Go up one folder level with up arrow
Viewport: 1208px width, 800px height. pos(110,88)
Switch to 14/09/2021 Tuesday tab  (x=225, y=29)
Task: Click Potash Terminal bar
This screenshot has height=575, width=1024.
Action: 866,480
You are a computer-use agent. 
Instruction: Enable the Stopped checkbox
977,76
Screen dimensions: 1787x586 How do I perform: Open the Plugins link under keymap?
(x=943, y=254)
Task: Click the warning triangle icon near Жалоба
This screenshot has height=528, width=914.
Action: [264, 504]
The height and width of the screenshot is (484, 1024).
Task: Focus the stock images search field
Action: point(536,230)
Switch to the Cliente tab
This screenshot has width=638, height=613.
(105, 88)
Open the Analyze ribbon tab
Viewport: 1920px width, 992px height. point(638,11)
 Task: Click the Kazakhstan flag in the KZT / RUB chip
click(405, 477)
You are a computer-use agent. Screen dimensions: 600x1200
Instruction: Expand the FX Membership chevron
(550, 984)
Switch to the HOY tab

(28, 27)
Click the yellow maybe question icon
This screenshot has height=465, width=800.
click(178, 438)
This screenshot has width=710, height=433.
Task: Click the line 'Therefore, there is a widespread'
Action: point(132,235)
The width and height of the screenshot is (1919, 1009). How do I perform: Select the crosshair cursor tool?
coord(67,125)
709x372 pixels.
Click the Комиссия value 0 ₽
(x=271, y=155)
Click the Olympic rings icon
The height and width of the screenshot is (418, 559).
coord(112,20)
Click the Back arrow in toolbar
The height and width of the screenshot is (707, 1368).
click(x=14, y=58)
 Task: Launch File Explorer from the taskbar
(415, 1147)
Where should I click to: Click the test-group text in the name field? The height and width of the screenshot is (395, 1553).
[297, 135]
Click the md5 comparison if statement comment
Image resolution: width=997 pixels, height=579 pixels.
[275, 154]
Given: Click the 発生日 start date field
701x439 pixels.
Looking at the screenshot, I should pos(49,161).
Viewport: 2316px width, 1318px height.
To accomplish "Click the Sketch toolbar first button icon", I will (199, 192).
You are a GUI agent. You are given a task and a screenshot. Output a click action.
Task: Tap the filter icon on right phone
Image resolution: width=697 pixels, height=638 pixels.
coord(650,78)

## What to produce
Word for word, repeat the records above.

## Finished exercise
Go up one folder level with up arrow
Viewport: 1208px width, 800px height. pos(110,88)
Switch to 14/09/2021 Tuesday tab  (x=225, y=29)
Task: Click Potash Terminal bar
This screenshot has height=575, width=1024.
Action: 866,480
You are a computer-use agent. 
Instruction: Enable the Stopped checkbox
977,76
Screen dimensions: 1787x586 How do I perform: Open the Plugins link under keymap?
(x=943, y=254)
Task: Click the warning triangle icon near Жалоба
This screenshot has height=528, width=914.
Action: [264, 504]
The height and width of the screenshot is (484, 1024).
Task: Focus the stock images search field
Action: point(536,230)
Switch to the Cliente tab
This screenshot has width=638, height=613.
(105, 88)
Open the Analyze ribbon tab
Viewport: 1920px width, 992px height. point(638,11)
 Task: Click the Kazakhstan flag in the KZT / RUB chip
click(405, 477)
You are a computer-use agent. Screen dimensions: 600x1200
Instruction: Expand the FX Membership chevron
(550, 984)
Switch to the HOY tab

(28, 27)
Click the yellow maybe question icon
This screenshot has height=465, width=800.
click(178, 438)
This screenshot has width=710, height=433.
Task: Click the line 'Therefore, there is a widespread'
Action: point(132,235)
The width and height of the screenshot is (1919, 1009). How do I perform: Select the crosshair cursor tool?
coord(67,125)
709x372 pixels.
Click the Комиссия value 0 ₽
(x=271, y=155)
Click the Olympic rings icon
The height and width of the screenshot is (418, 559).
coord(112,20)
Click the Back arrow in toolbar
The height and width of the screenshot is (707, 1368).
click(x=14, y=58)
 Task: Launch File Explorer from the taskbar
(415, 1147)
Where should I click to: Click the test-group text in the name field? The height and width of the screenshot is (395, 1553).
[297, 135]
Click the md5 comparison if statement comment
Image resolution: width=997 pixels, height=579 pixels.
[275, 154]
Given: Click the 発生日 start date field
701x439 pixels.
Looking at the screenshot, I should pos(49,161).
Viewport: 2316px width, 1318px height.
To accomplish "Click the Sketch toolbar first button icon", I will (199, 192).
You are a GUI agent. You are given a task and a screenshot. Output a click action.
Task: Tap the filter icon on right phone
Image resolution: width=697 pixels, height=638 pixels.
coord(650,78)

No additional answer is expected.